Posted on:2009-10-18Degree:Ph.DType:Dissertation
University:University of South CarolinaCandidate:Sedberry, Jonathan AllenFull Text:PDF
GTID:1444390005459523Subject:Literature
Abstract/Summary:
This dissertation explores how authors modified literary genres to fit the unique parameters of the AIDS epidemic during the first fifteen years of literary responses (1982-1997). Entrenched in the affected community either through infection or relationship and driven by a number of atypical literary imperatives, these authors witness, testify, and educate while engaging and navigate loss and the particulars of a death from AIDS---a death that is inherently politicized and public. The introduction addresses the charged political atmosphere of the epidemic and elucidates how literature figures in this atmosphere.;Chapter two relates the historical relationship of humor and the oppressed to establish a context through which to investigate gay men's and lesbians' connection to humor and the particular sensibility that emerged with this sense of humor. This sensibility and humor result in an appropriation of the traditional tenets of comedy and to a subsequent revision of these tenets. The chapter includes a summary-analysis of the polemics shadowing comedy in the age of AIDS and a close analysis of how the revision of traditional comedy functions in Paul Rudnick's Jeffrey, an abstinence satire within a comedy of manners, and of Doug Holsclaw's The Baddest of Boys, a farce-comedy relying on black humor.;The third chapter examines how the reworking of the prescribed parameters of the popular romance novel helped extend the audience for AIDS literature, analyzes the particular adoptions and revisions of Pearl Cleage in her best-selling novel What Looks Like Crazy on an Ordinary Day..., and considers Robert Ferro's novel Second Son, an important text in the AIDS canon that scholars of literature and/or the epidemic often misread while experts on the popular romance ignore because they fail to investigate the gay romance market.;The fourth chapter investigates how Thom Gunn (The Man With Night Sweats) revises and re-envisions the traditional strictures of elegy and explains how Paul Monette explodes the elegy in Love Alone: Eighteen Elegies for Rog.
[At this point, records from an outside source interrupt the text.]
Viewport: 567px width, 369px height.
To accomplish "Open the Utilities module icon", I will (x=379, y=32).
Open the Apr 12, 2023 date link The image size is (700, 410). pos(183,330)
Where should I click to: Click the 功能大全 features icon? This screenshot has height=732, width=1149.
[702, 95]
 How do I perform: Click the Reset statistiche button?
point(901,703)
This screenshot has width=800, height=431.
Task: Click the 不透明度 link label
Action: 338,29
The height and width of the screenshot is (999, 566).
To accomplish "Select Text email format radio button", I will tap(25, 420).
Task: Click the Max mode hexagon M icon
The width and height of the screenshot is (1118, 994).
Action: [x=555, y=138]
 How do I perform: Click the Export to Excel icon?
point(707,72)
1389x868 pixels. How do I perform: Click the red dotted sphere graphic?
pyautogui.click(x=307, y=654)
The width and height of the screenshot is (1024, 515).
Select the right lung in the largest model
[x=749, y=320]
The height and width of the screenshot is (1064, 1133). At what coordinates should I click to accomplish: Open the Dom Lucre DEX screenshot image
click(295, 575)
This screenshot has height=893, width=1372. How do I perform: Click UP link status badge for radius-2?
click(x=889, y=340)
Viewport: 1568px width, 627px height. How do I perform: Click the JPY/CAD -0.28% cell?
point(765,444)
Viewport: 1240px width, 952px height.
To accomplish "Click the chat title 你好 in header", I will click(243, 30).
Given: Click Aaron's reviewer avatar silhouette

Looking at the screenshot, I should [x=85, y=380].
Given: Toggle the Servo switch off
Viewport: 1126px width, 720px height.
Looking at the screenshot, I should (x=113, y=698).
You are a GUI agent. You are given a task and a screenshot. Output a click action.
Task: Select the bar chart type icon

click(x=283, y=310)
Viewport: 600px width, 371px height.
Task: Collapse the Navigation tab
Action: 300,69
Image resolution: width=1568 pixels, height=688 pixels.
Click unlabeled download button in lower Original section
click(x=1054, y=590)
Both Gunn and Monette publish what Joseph Cady calls immersive literature---literature intended to confront the affected community, assail readers not yet immediately affected by the epidemic, and assault reader's who deny the epidemic's impact. The fifth chapter studies the inventive activist rhetoric of David Wojnarowicz and David B. Feinberg and deliberates on the results of activism.